Adopting the approach of cost of illness, this research develops alternative Population Attribution Risk (PAR) models and uses the CVDFACTS and national health insurance data of Taiwan to empirically estimate a prevalence-based medical cost of obesity for samples in Chu-Dong and Pu-Chi townships of Taiwan. The impacts of obesity on metabolic syndrome related coronary heart disease, ischemic heart disease, hypertensive disease, diabetes, hyperlipidemia are studied. Medical expenses of the above mentioned diseases in the national health insurance data are used for estimation.

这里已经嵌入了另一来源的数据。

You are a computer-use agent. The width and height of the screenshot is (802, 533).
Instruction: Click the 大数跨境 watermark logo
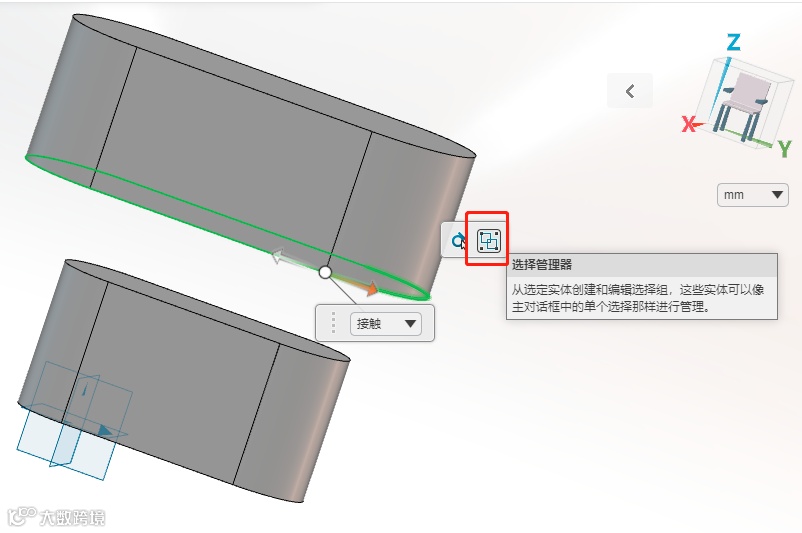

Results indicate (1) The prevalence rates of those obesity related cardiovascular diseases for obese samples are higher than those for normal samples, (2) the estimated yearly costs of obesity for our samples, varied by obesity definitions, are 29,700,000 NT$ (for obesity BMI>24), 12,180,000 NT$ (for obesity=BMI>27) and 4,490,000 NT$ (for obesity=BMI>30) by the proposed single-factor PAR model, (3) the proposed multi-factor (group-factor) PAR model can provide a cost estimate which is about 20% (or 50℃) lower than that from the single-factor PAR model.